You asked for ‘em, you got ‘em. (Do you want fries with that?)
- Suppose a baby is given some random examples of grammatical and ungrammatical sentences, and based on that, it wants to infer the general rule for whether or not a given sentence is grammatical. If the baby can do this with reasonable accuracy and in a reasonable amount of time, for any “regular grammar” (the very simplest type of grammar studied by Noam Chomsky), then that baby can also break the RSA cryptosystem.
- Oded Regev recently invented a public-key cryptosystem with an interesting property: though it’s purely classical, his system only known to be secure under the assumption that certain problems are hard for quantum computers. The upside is that, if these problems are hard for quantum computers, then Regev’s system (unlike RSA) is also secure against attack by quantum computers!
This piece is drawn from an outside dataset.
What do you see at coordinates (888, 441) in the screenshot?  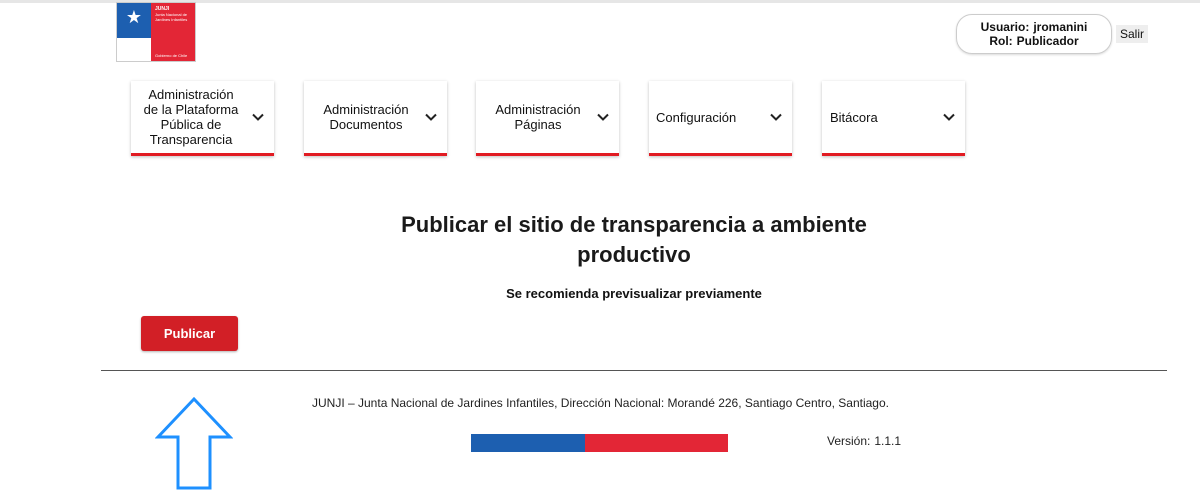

- Suppose N boys and N girls join a dating service. We write down an N-by-N matrix, where the (i,j) entry equals 1 if the ith boy and the jth girl are willing to date each other, and 0 if they aren’t. We want to know if it’s possible to pair off every boy and girl with a willing partner. Here’s a simple way to find out: first rescale every row of the matrix to sum to 1. Then rescale every column to sum to 1. Then rescale every row, then rescale every column, and so on N5 times. If at the end of this scaling process, every row and column sum is between 1-1/N and 1+1/N, then it’s possible to pair off the boys and girls; otherwise it isn’t.
- If two graphs are isomorphic, then a short and simple proof of that fact is just the isomorphism itself. But what if two graphs aren’t isomorphic? Is there also a short proof of that — one that doesn’t require checking every possible way of matching up the vertices? Under a plausible assumption, we now know that there is such a proof, for any pair of non-isomorphic graphs whatsoever (even with the same eigenvalue spectrum, etc). What’s the plausible assumption? It has nothing to do with graphs! Roughly, it’s that a certain problem, which is known to take exponential time for any one algorithm, still takes exponential time for any infinite sequence of algorithms.
- Suppose we had a small “neural network” with only three or four layers of neurons between the input and output, where the only thing each neuron could do was to compute the sum of its input signals modulo 2. We can prove, not surprisingly, that such a neural net would be extremely limited in its power. Ditto if we replace the 2 by 3, 4, 5, 7, 8, 9, or 11. But if we replace the 2 by 6, 10, or 12, then we no longer know anything! For all we know, a three-layer neural network, composed entirely of “mod 6 neurons,” could solve NP-complete problems in polynomial time.